We completed a decision model that provides a solution for DMCommunity April-2024 Challenge “Using Lookup Tables in Decision Models“. This challenge deals with processing complex medical claims containing many medical procedures and diagnoses. The decision model is supposed to find incompatible procedures and diagnoses using large CSV files that may contain hundreds of thousands of records. There were two major requirements:
- Maintaining standard lists separately from the decision models
- High performance: handling millions of claims per day.
Our decision model demonstrates how to satisfy these requirements while representing the claim processing logic using simple decision tables oriented to business analysts.
To validate the performance, we deployed our model as an AWS Lambda function and executed it using POSTMAN and the provided Claim.json. We relied on the standard deployment options and received quite impressive results.
The pure rules execution time for this large claim was only 3.6 milliseconds. Together with sending the JSON request and receiving back JSON response, the total service execution time was 44 milliseconds.
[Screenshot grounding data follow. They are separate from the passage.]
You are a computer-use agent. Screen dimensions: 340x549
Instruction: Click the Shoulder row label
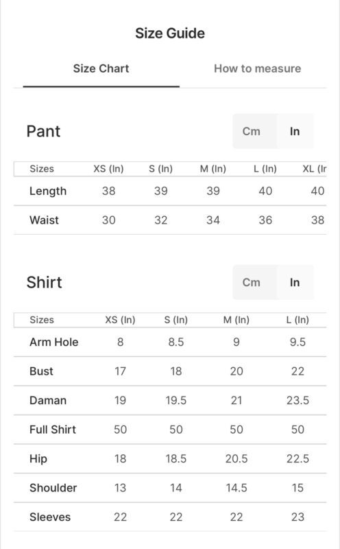(53, 488)
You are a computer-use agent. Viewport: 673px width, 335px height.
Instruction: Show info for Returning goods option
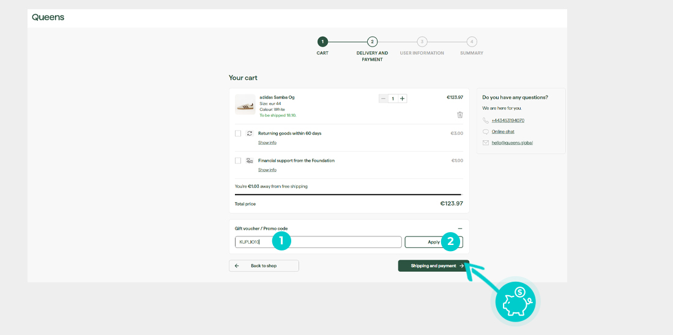click(x=267, y=143)
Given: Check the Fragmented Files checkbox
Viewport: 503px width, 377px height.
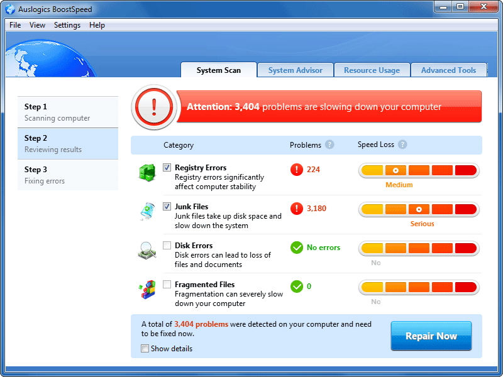Looking at the screenshot, I should pyautogui.click(x=167, y=284).
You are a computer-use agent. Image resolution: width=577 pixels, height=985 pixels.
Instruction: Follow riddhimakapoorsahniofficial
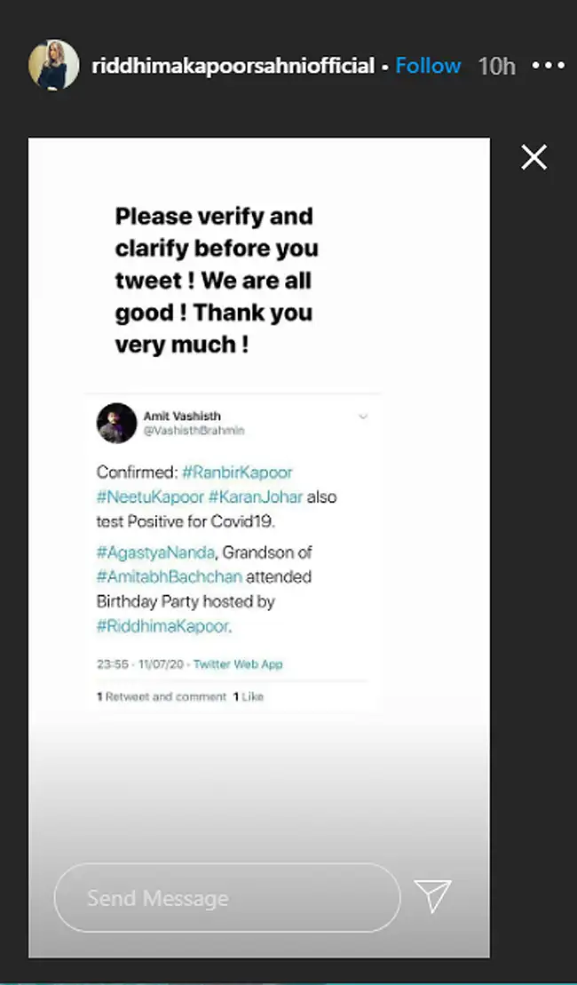(x=428, y=66)
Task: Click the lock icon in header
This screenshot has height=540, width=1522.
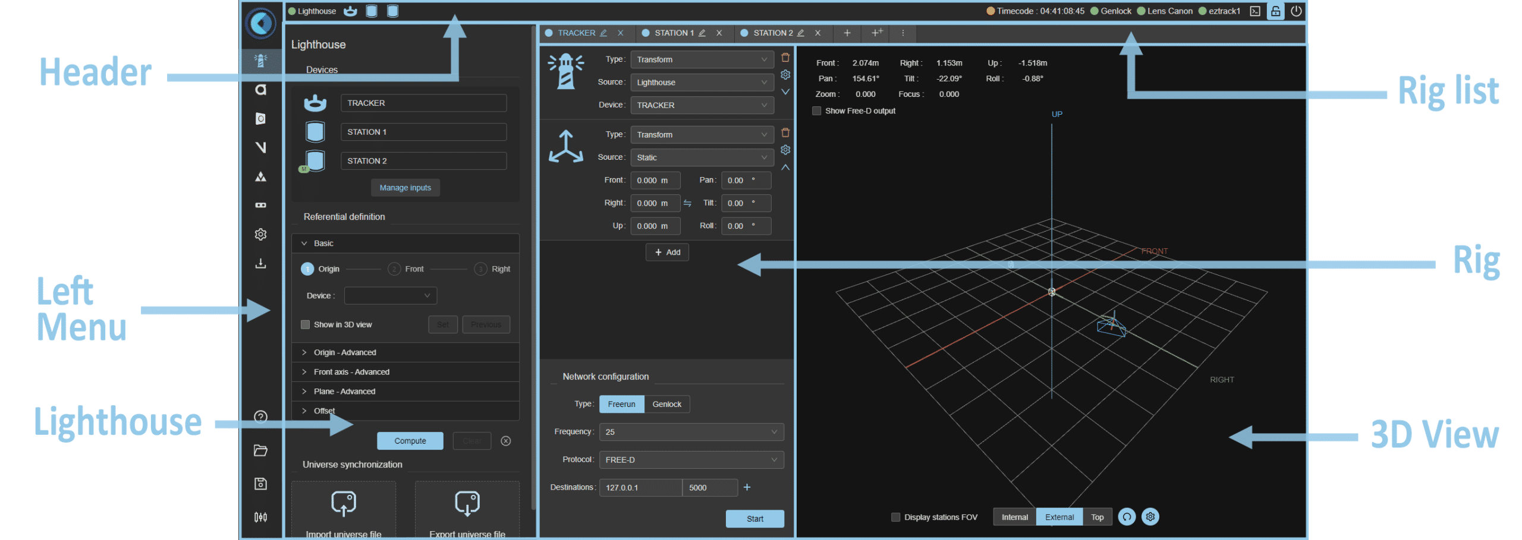Action: click(x=1275, y=11)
It means that one instance of our decision service will easily handle 1,000 claims in less than 1 minute and 60,000 claims in less than 1 hour.
However, we have several ways to essentially improve even this already high performance:
- We may process claims in batches and the performance will be improved from 10 to 100 times.
- We may allocate more memory for the Lambda function which usually makes it run much faster.
- We may increase the AWS Concurrency limit, and multiple instances of the same decision service working in parallel will add more 10-20 times performance improvement.
Thus, our deployed decision service will easily handle the requested millions of claims per day.